● **The task**: Change every instance of "Find the location of" in the data below to "Locate" and reproduce all of it, leaving everything else the same.

● **Data**:
--- START ---

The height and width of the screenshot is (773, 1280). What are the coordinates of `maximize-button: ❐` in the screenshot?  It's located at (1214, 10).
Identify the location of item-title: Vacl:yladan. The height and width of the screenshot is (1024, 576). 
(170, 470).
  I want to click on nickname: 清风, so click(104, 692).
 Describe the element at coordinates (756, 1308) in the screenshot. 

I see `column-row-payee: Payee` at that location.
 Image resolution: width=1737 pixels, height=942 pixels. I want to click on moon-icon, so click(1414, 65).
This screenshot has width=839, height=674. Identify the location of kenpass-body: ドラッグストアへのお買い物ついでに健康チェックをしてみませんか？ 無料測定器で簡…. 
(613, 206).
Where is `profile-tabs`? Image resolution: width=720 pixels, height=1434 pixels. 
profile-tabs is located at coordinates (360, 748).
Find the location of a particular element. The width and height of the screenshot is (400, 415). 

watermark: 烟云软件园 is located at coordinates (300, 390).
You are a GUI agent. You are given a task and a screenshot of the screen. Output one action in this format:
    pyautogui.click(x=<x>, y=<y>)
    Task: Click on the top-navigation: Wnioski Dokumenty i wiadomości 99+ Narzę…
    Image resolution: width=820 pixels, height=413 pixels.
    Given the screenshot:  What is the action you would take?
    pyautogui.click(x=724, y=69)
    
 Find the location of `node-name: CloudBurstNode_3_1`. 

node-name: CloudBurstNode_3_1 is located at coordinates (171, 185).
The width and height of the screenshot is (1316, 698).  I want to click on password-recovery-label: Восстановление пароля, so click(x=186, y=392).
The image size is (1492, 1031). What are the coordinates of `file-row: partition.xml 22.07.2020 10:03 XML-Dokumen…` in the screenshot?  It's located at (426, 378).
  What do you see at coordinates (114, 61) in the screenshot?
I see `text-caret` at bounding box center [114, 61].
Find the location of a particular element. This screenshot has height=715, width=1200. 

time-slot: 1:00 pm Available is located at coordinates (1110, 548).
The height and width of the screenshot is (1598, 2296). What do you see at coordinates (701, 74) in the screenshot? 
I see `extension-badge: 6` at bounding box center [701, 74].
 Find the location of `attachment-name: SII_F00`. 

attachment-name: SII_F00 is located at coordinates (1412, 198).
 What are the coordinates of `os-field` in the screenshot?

--- END ---

● **Result of this task**:
The height and width of the screenshot is (773, 1280). What are the coordinates of `maximize-button: ❐` in the screenshot?  It's located at (1214, 10).
Identify the location of item-title: Vacl:yladan. The height and width of the screenshot is (1024, 576). 
(170, 470).
  I want to click on nickname: 清风, so click(104, 692).
 Describe the element at coordinates (756, 1308) in the screenshot. 

I see `column-row-payee: Payee` at that location.
 Image resolution: width=1737 pixels, height=942 pixels. I want to click on moon-icon, so click(1414, 65).
This screenshot has width=839, height=674. Identify the location of kenpass-body: ドラッグストアへのお買い物ついでに健康チェックをしてみませんか？ 無料測定器で簡…. 
(613, 206).
Where is `profile-tabs`? Image resolution: width=720 pixels, height=1434 pixels. 
profile-tabs is located at coordinates (360, 748).
Locate a particular element. The width and height of the screenshot is (400, 415). 

watermark: 烟云软件园 is located at coordinates (300, 390).
You are a GUI agent. You are given a task and a screenshot of the screen. Output one action in this format:
    pyautogui.click(x=<x>, y=<y>)
    Task: Click on the top-navigation: Wnioski Dokumenty i wiadomości 99+ Narzę…
    Image resolution: width=820 pixels, height=413 pixels.
    Given the screenshot:  What is the action you would take?
    pyautogui.click(x=724, y=69)
    
 Locate `node-name: CloudBurstNode_3_1`. 

node-name: CloudBurstNode_3_1 is located at coordinates (171, 185).
The width and height of the screenshot is (1316, 698).  I want to click on password-recovery-label: Восстановление пароля, so click(x=186, y=392).
The image size is (1492, 1031). What are the coordinates of `file-row: partition.xml 22.07.2020 10:03 XML-Dokumen…` in the screenshot?  It's located at (426, 378).
  What do you see at coordinates (114, 61) in the screenshot?
I see `text-caret` at bounding box center [114, 61].
Locate a particular element. This screenshot has height=715, width=1200. 

time-slot: 1:00 pm Available is located at coordinates (1110, 548).
The height and width of the screenshot is (1598, 2296). What do you see at coordinates (701, 74) in the screenshot? 
I see `extension-badge: 6` at bounding box center [701, 74].
 Locate `attachment-name: SII_F00`. 

attachment-name: SII_F00 is located at coordinates (1412, 198).
 What are the coordinates of `os-field` in the screenshot?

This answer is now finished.